TASK STATEMENT:
Reproduce the line that holds "Screen dimensions: 1721x1119" together with all the lines after it up to the end of the entries.

RECORDS FOR THIS EXERCISE:
****
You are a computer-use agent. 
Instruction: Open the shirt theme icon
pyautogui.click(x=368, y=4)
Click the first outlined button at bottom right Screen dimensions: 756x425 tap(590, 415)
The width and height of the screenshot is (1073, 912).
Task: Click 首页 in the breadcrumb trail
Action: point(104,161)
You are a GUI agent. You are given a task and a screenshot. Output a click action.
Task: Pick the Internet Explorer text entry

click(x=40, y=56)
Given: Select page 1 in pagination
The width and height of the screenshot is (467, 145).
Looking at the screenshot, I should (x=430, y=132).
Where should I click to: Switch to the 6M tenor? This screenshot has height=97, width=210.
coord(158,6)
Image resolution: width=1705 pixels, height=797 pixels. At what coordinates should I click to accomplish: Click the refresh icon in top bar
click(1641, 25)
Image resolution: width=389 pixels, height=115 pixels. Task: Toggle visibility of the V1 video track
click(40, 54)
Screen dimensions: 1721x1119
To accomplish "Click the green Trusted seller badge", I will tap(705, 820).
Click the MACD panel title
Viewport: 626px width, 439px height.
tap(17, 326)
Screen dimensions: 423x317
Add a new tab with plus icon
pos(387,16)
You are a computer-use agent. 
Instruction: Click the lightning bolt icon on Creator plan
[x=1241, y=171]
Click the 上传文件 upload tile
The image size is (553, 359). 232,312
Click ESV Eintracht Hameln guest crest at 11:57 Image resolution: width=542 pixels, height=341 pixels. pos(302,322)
****
RESPONSE:
Screen dimensions: 1721x1119
To accomplish "Click the green Trusted seller badge", I will tap(705, 820).
Click the MACD panel title
Viewport: 626px width, 439px height.
tap(17, 326)
Screen dimensions: 423x317
Add a new tab with plus icon
pos(387,16)
You are a computer-use agent. 
Instruction: Click the lightning bolt icon on Creator plan
[x=1241, y=171]
Click the 上传文件 upload tile
The image size is (553, 359). 232,312
Click ESV Eintracht Hameln guest crest at 11:57 Image resolution: width=542 pixels, height=341 pixels. pos(302,322)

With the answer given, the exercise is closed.